Of the 252 patients completing the core six-month study, 249 entered the blinded extension, and 224 of these patients (90 percent) completed the full extension period (two years of follow-up). Patients initially randomized to ozanimod continued with their assigned dosage, but original placebo recipients were re-rerandomized after the core six-month study to one of the two ozanimod doses.

The primary end point was cumulative number of total gadolinium-enhancing MRI lesions at 48 weeks and 96 weeks of therapy.

‘No big surprises’ from blinded extension

Results of the extension revealed that ozanimod continued to reduce mean gadolinium-enhancing lesions and mean new/enlarging T2-weighted lesions in a dose-dependent manner at both 48 weeks and 96 weeks.

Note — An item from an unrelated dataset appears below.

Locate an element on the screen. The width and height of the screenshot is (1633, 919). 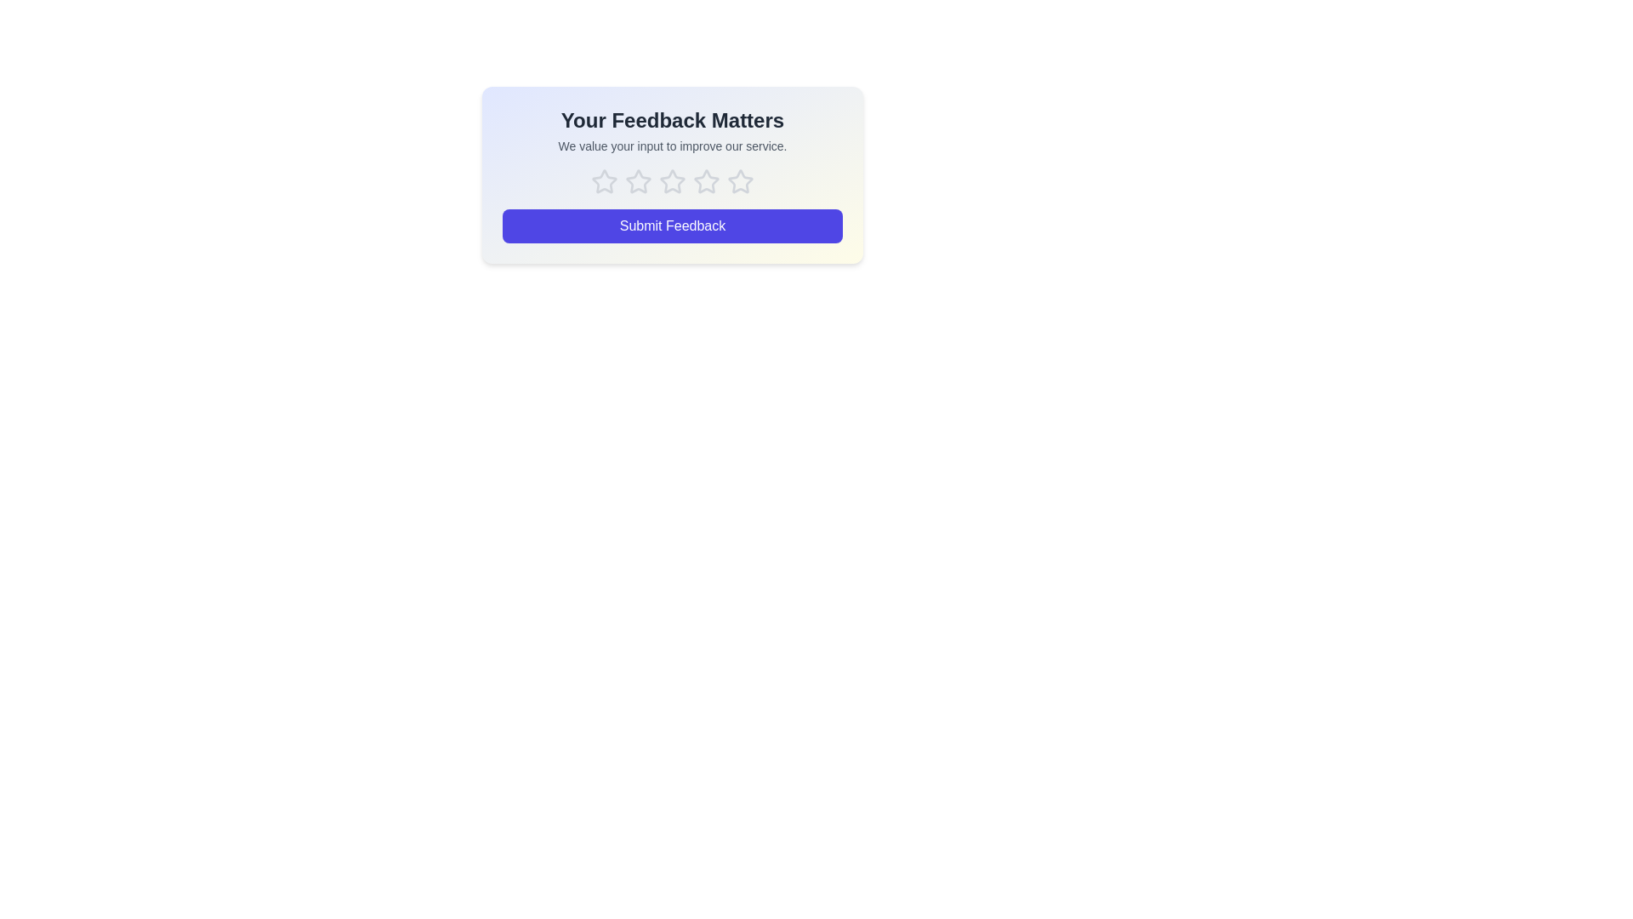
to select multiple stars starting from the fourth hollow star icon in the star-rating row, under 'Your Feedback Matters' is located at coordinates (672, 181).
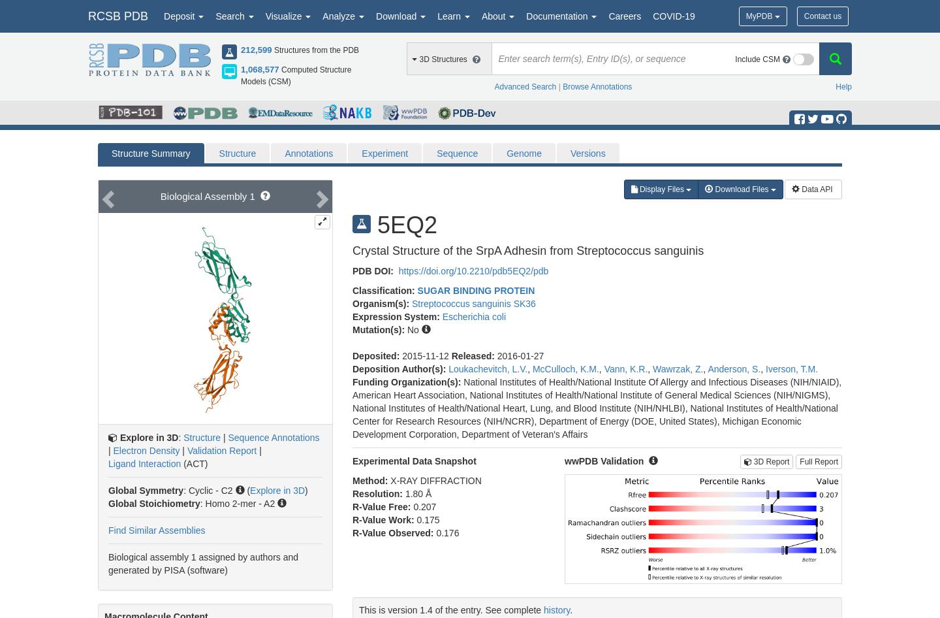 The width and height of the screenshot is (940, 618). Describe the element at coordinates (426, 355) in the screenshot. I see `'2015-11-12'` at that location.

Both ozanimod treatment groups maintained reductions in unadjusted annualized relapse rates, as follows:

  • At 48 weeks, 0.26 with 0.5 mg and 0.15 with 1.0 mg
  • At 96 weeks, 0.30 with 0.5 mg and 0.19 with 1.0 mg

No evidence of disease activity was observed at the following rates in the two treatment arms:

  • 5 mg, 44 percent at 48 weeks and 39 percent at 96 weeks
  • 0 mg, 62 percent at 48 weeks and 47 percent at 96 weeks

Three-quarters of patients had at least one adverse event, with comparable rates observed across treatment groups. None of the 20 serious adverse events was judged to be related to ozanimod. There were no reports of first-dose cardiac effects (including bradycardia or atrioventricular block) or macular edema. Elevated alanine aminotransferase levels were observed in 4.4 percent of patients, with similar distribution among dosage arms and no cases approaching Hy’s law criteria.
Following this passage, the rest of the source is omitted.